THIS is not Roger's day.
Not a Saturday. Mr Federer, the King of Grass, the Grand Vizier of Wimbledon, does Sundays. He is particularly adept at labouring on the Lord's Day in the second week of Wimbledon and not averse to turning up on the Sunday the next year to tell the world how he won the tournament.
But he strolled into the media room at the All England Club on a sunny Saturday almost as a matter of duty. The sovereign must convey his message to his public and Federer believes - how he believes - that the champion's press conference to be conducted today by one Andrew Barron Murray may, in fact, be his engagement next year.
There is much to admire in the greatest tennis player of all time. The purists once salivated at his backhand, acclaimed American novelist David Foster Wallace wrote a eulogy to Federer's tennis as an expression of human beauty, and, more prosaically but no less sincerely, the bookmakers once priced the Swiss player at such tight odds that one suspected they were pricing up the possibility of the sun coming up tomorrow.
But that was then, and this is now. The fading of greatness can sometimes not quite be caught by the eye. It is, though, reflected in the black and white of the honours board.
Federer has not won a Grand Slam since he beat Murray at Wimbledon two years ago. This may not be a long time for mere mortals, but it is an aeon for a sporting god.

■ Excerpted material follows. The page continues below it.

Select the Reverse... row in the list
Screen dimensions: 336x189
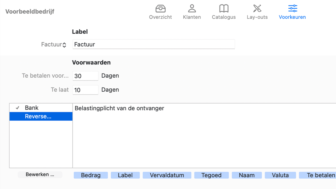41,116
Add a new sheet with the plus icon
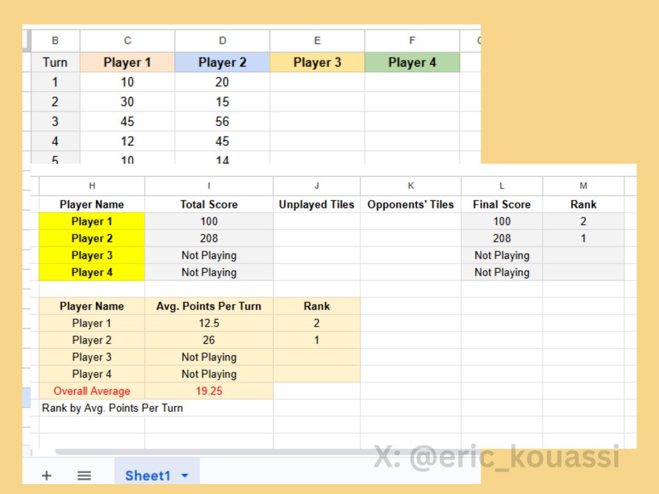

His casual dismissal of the Scot in four sets was almost routinely brilliant and brought up his 17th Grand Slam, a record. Since then he has suffered a drought in slams.
His record since winning his 17th major championship runs as follows: 2012 US Open quarter-final (defeated by Tomas Berdych), 2013 Australian Open semi-final (defeated by Murray), 2013 French Open quarter-final (Jo Wilfried-Tsonga), 2013 Wimbledon second round (Sergiy Stakhovsky), 2013 US Open fourth round (Tommy Robredo), 2014 Australian Open semi-final (Rafael Nadal) and 2014 French Open fourth round (Ernests Gulbis).
It is not the imprint of a king but merely that of a gifted member of the court. And Federer was never made for that.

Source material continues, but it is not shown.